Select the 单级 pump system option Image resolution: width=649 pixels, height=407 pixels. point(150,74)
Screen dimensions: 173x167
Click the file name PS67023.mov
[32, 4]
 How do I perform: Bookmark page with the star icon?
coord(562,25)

******************************

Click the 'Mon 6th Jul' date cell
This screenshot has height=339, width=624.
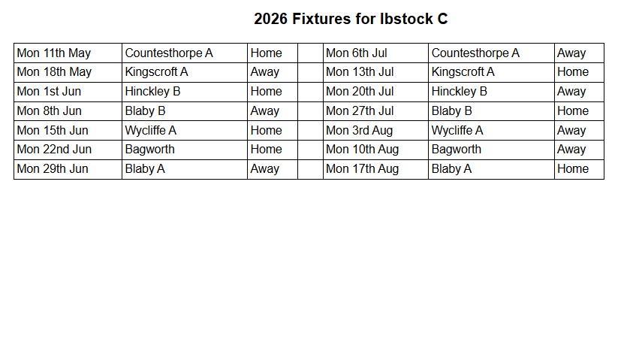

******************************

WHAT THE EXERCISE ASKS ::
Reproduce, word for word and in full, only the lines above that start at the line with "Click the 'Mon 6th Jul' date cell" and run through the line with "This screenshot has height=339, width=624.", both ends included.

ANSWER FOR THIS EXERCISE ::
Click the 'Mon 6th Jul' date cell
This screenshot has height=339, width=624.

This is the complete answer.